The company said Vioxx caused a lower rate of ulcers in osteoarthritis patients than ibuprofen. The company also cited two acute pain studies in which Vioxx relieved dental pain and post-orthopedic surgery pain comparable with widely used prescription nonsteroidal anti-inflammatory drugs and was superior to a placebo.
Of the added sales staff, 100 will work in the cardiovascular area, with a particular focus on Zocor, Merck's cholesterol-lowering drug which has been losing market share to Lipitor, a product co-marketed by Warner-Lambert Co. (WLA) and Pfizer Inc. (PFE). But Anstice assured analysts that the company is pushing Zocor hard and added, "at the moment, our new (Zocor) prescription share is leveling."
"This (cholesterol-lowering) market really can turn into a two-horse race," Anstice said.
The drugs belong to a class of medicines known as statins, which can dramatically reduce cholesterol and reduce the risks of heart attacks.
Since 1995, Merck has launched 14 medicines and vaccines that now account for 21% of top-line sales. Five of the 14 were launched this year, including Singulair for asthma, Maxalt for migraines, Aggrastat for cardiovascular disorders, Propecia for baldness and Cosopt for glaucoma.

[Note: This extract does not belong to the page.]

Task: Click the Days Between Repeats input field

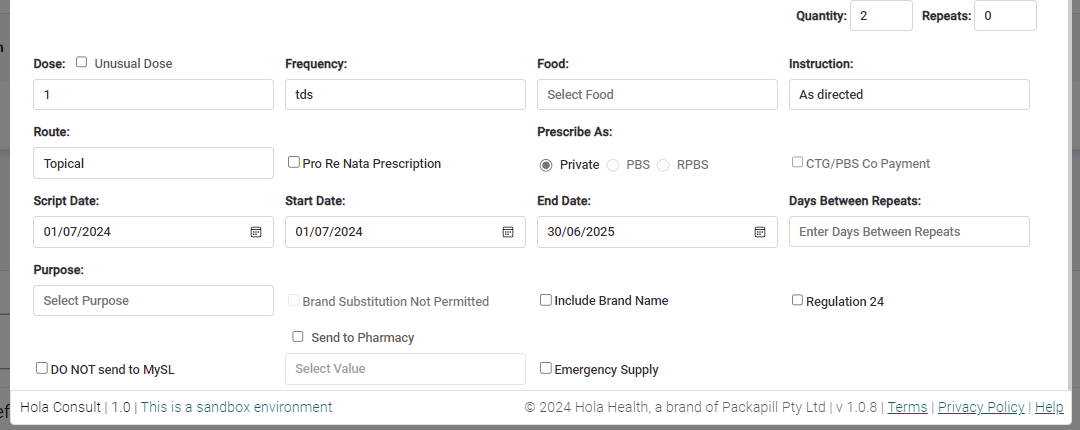Action: 909,232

While Wall Street has looked to the new drugs to make up for an expected drop-off in more established products as patents expire, results have been mixed. Sales of Singulair, a once-a-day tablet to treat chronic asthma in adults and children, have done better than Propecia and Maxalt. Singulair sold $55 million in the third quarter, with $41 million of that coming from the U.S. But Propecia sales during the third quarter were $24 million and Maxalt was $15 million.
Some analysts have voiced concern about the product launches that have been slower than expected, but Merck said it's pleased with the launches and argued Wednesday that it's still early in the game.

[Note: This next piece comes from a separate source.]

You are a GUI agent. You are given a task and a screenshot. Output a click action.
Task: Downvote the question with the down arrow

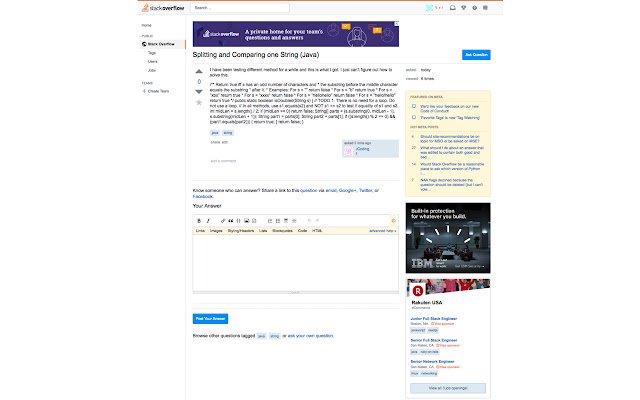click(x=199, y=91)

"I stress that these five new products are all at the very early stages of their life cycles, and are not yet fully launched worldwide," Gilmartin said. He added that Merck will continue next year to roll out these products in the rest of the world, including key countries in Europe.
Merck's long-term goal is to achieve earnings-per-share growth within the top quartile of its peer group, which Gilmartin defined as 12 large-cap multinational pharmaceutical companies including the likes of Pfizer, Eli Lilly & Co. (LLY) and Glaxo Wellcome PLC (GLX).

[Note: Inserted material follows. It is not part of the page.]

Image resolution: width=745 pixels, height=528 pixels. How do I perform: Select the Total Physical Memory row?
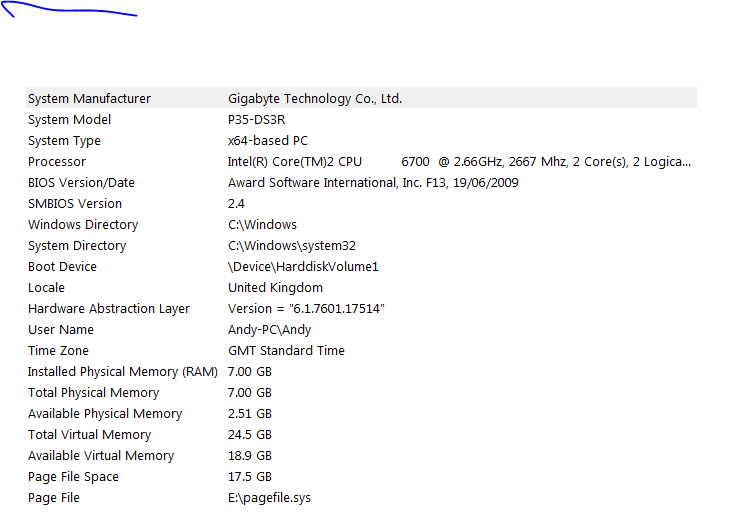pos(93,393)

"The key to achieving this growth goal is to drive revenue growth," he said.
In the short term, Gilmartin said, Merck is driving revenue growth by increasing the promotional support of its major in-line products and investing in the launch of its new products world-wide. The company is funding the investment behind these two growth drivers of its business, in part, by reallocating productivity savings in manufacturing and in its administrative structure.
Still, Merck faces added competition amid a fast-changing competitive landscape in the drug industry.
"Today, it is often only a few months before a competitor enters the market with a product in the same therapeutic category, with others quickly behind," Gilmartin said.
To fight that, Merck has in place two-part plan. The plan includes discovering new medicines through what Gilmartin called "breakthrough research" and demonstrating the value of the company's medicines to physicians, payers and patients.
Meanwhile, Chief Financial Officer Judy Lewent said the $30 billion merger between and Zeneca Group PLC (ZEN), confirmed Tuesday, will generate a payment of $675 million to $1 billion to Merck from Astra upon the closing of the transaction.
Merck earlier this year restructured its Astra Merck joint venture, a move Gilmartin said "has the potential to enhance the already favorable financial performance of that relationship."